*** INFORMATION SUPPLIED ***
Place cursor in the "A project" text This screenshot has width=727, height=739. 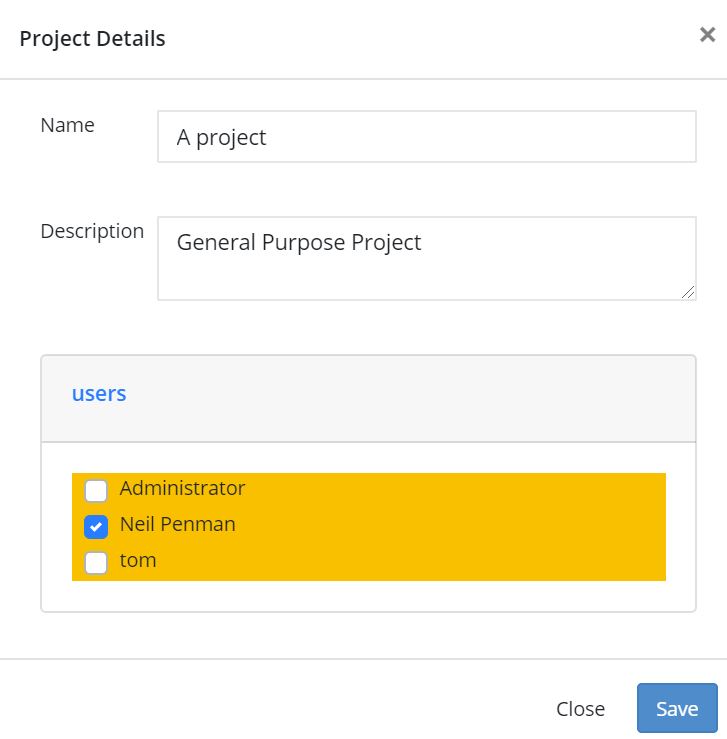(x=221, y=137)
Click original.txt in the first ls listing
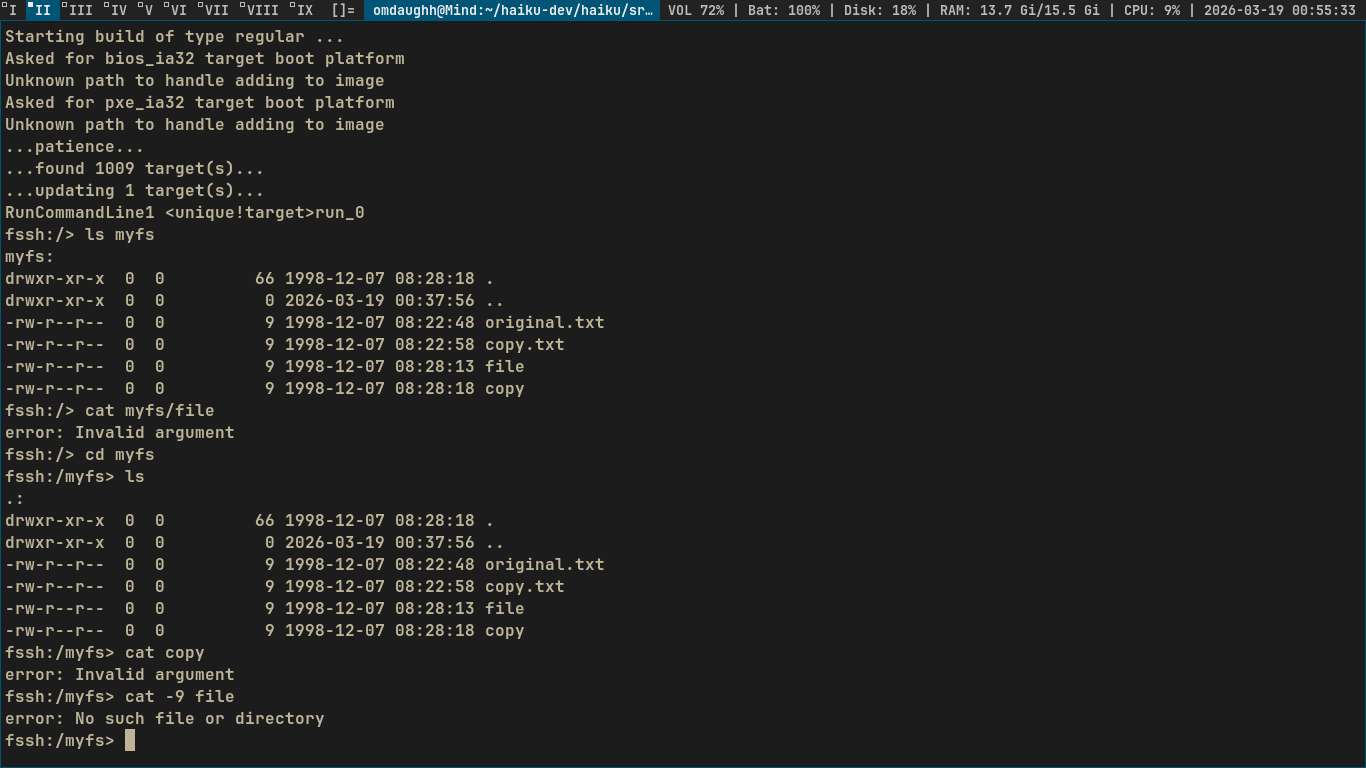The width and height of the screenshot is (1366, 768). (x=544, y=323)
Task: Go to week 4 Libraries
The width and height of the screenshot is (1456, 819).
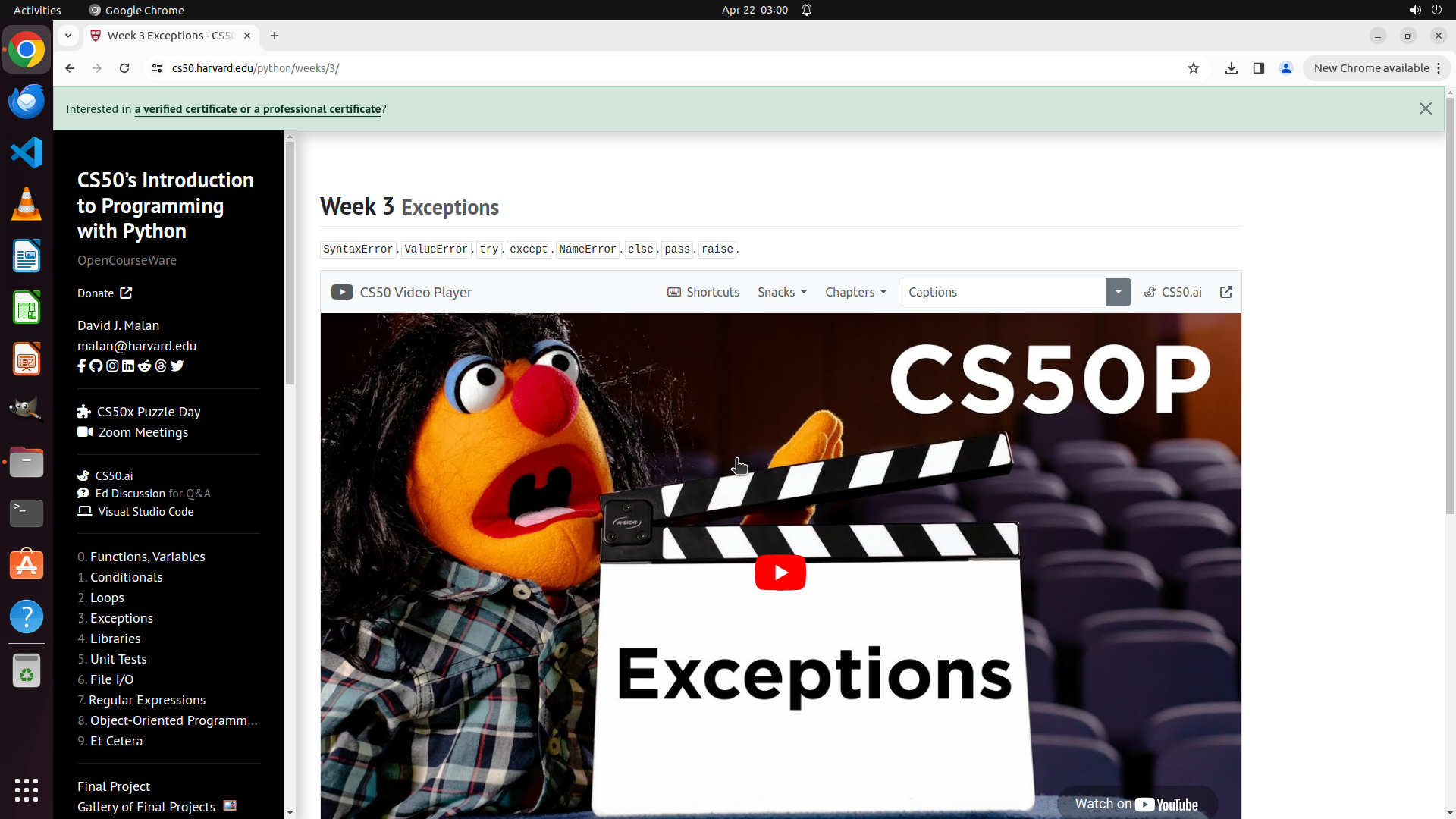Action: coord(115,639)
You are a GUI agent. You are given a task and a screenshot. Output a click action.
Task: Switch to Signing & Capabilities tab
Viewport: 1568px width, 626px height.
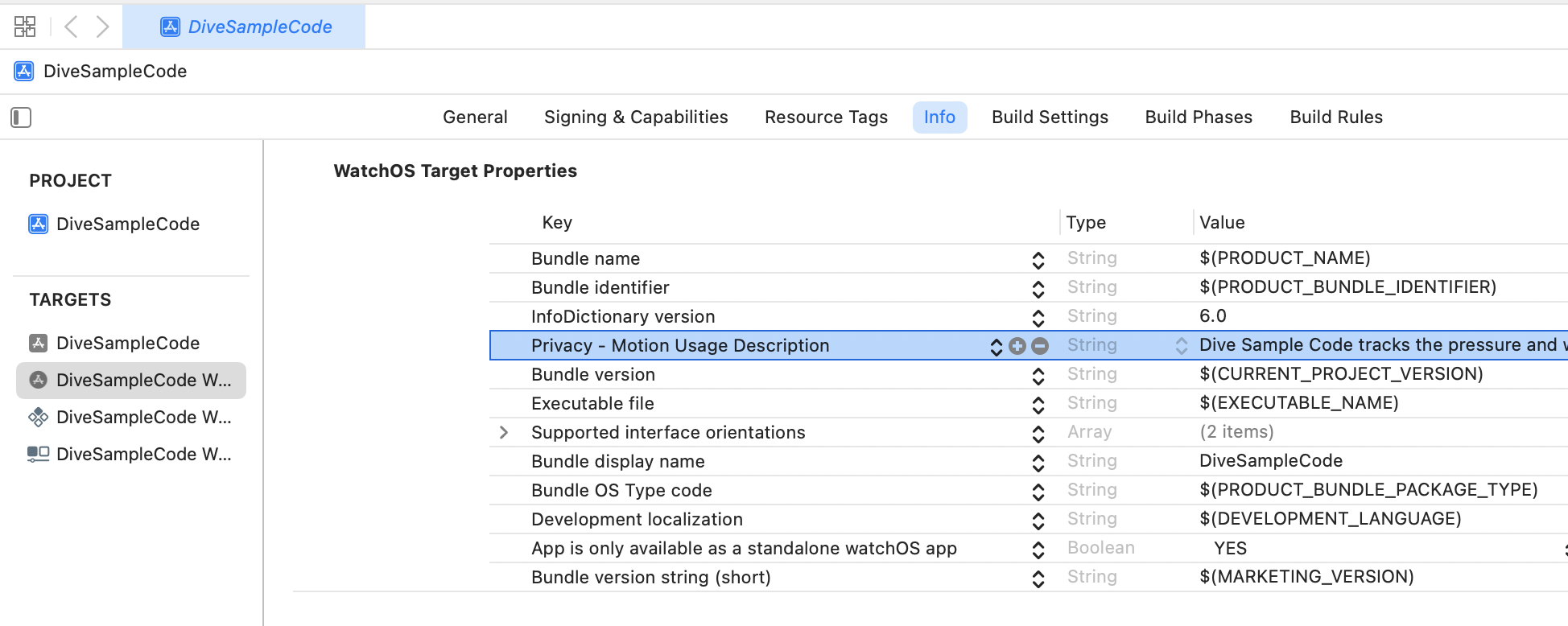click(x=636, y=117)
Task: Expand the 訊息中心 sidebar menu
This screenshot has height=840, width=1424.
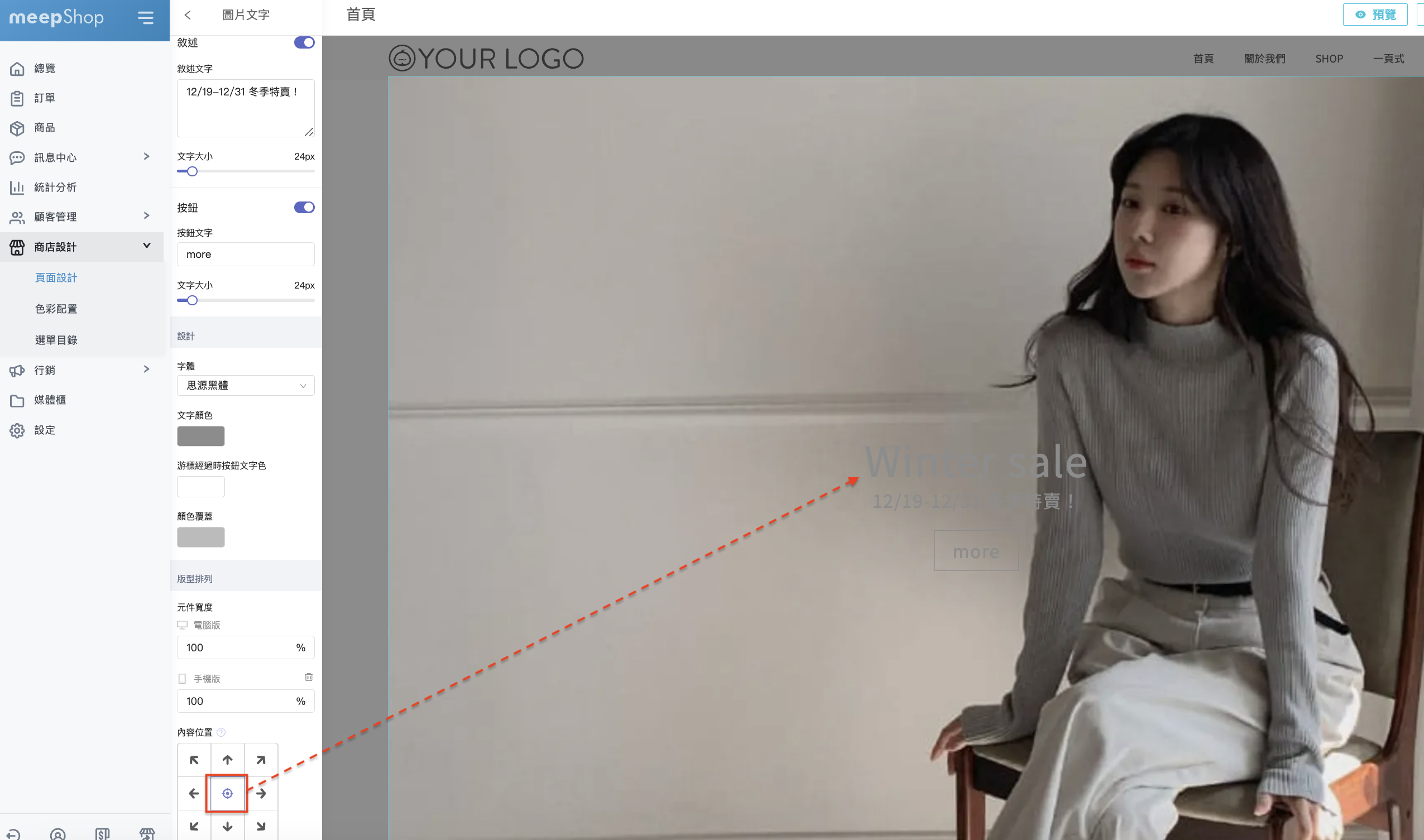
***
Copy out the data, starting at the line that contains "Click original.txt in the first ls listing" and ending at the end of the data, with "Viewport" swapped for "Screen size" and everything else left the same. Leave the pictures out.

# [ANSWER TO THE PROBLEM]
Click original.txt in the first ls listing
The width and height of the screenshot is (1366, 768). (x=544, y=323)
Task: Go to week 4 Libraries
The width and height of the screenshot is (1456, 819).
Action: coord(115,639)
You are a GUI agent. You are given a task and a screenshot. Output a click action.
Task: Switch to Signing & Capabilities tab
Screen size: 1568px width, 626px height.
click(x=636, y=117)
Task: Expand the 訊息中心 sidebar menu
This screenshot has height=840, width=1424.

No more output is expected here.